Figure 3.1: System Dynamics modeling process

(Sterman JD, 2000). Business Dynamics: Systems thinking and modeling for a complex world, Boston, Irwin McGraw Hill, Pg 87.

It is important to note that as can be seen in the centre of Figure 3.1, there is a network of lines joining each step to the other. This is indicative that the system dynamics methodology is an iterative one. The intention of this is purposeful, as during the modeling process the modeler is continuously improving his/her understanding of the situation and hence the model is improved.

Forrester (1986) states that the holistic understanding and building of the model is typically achieved by completing diagrams, understanding concepts, stock-flow diagrams and doing simulations which can be compared to the real world as a test. Hence as the modeler or team member one should not expect the five steps to follow in series but rather a number of iterations of the model and to move between steps until the problem is accurately modeled and adequately depicts reality.

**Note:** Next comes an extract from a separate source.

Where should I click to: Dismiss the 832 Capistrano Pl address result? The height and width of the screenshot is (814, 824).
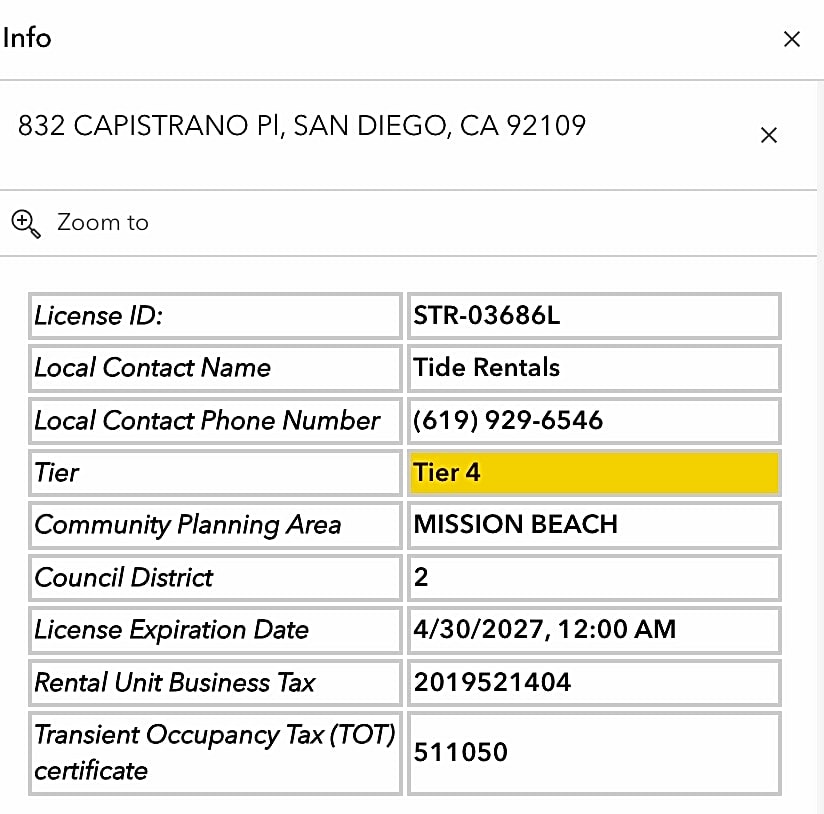768,135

This must translate into the model being fit-for-purpose.

46 Problem articulation or boundary selection seeks to identify the issue or problem within a particular environment as well as the scope of factors involved. Boundary selection is a critical step as having to narrow boundaries or scope will result in certain insights being omitted whilst having too broad boundaries results in unnecessary noise and data collection. Both of which could result in a model that does not accurately depict the problem and hence cannot be used for the intended purpose.

Dynamic hypothesis is the step in which the modeler would list or sketch the interactions and feedback loops of the problem which would enable a comprehensive understanding of the problem and its drivers. This aids the modeler in understanding the problem and feedback loops. I would like to once again emphasis that this is an iterative process hence the understanding of the problem and complexities involved would not occur at the first attempt.

Formulation is the process in which the modeler transforms the hypothesis into detailed diagrams showing feedback loops and corresponding equations (Forrester, 1961). Stock-flow diagrams form a part of this step as well.

Testing simply put is the validation and verification process applied to the model built. Validation is the process followed to authenticate that the model was constructed in accordance to the prescribed methodology. Verification on the other hand is the process of comparing the models behaviour over time with evidence from the real world problem and environment. This is done with the intent of establishing the accuracy of the model and ensuring that the model depicts reality, is plausible and fit for its intended purpose. Depending on the results, the modeler may need to revisit steps 1, 2 or 3 or a combination thereof.

Policy formulation and evaluation is the final step and will only occur once the system dynamics practitioner is confident that the model accurately depicts the problem and is able to simulate the real world problem and behaviours. The system dynamics model is then used as an improvement and learning tool to evaluate policy improvement interventions.

Information collection during this process was acquired from three sources viz mental, written and numerical databases. However, the key source of information is from the mental database with the content of information decreasing as one goes from the mental, to written to numerical databases as illustrated in Figure 3.2 below. Qualitative data collected was transformed into a format relevant for use in the software specified.

47 Figure 3.2: Sources of information and relative quantity of information acquired per source.

Forrester, J.W. (1986). Lessons from system dynamics modeling. The 1986 International Conference of the System Dynamics Society. Sevilla, October, 1986.

It is clear from the above diagram that a high reliance is placed on the mental database for inputs in the model building process. Lune-Reyes & Andersen (2003) stated that qualitative analysis when done properly brings a high level of rigour and robustness to the model built.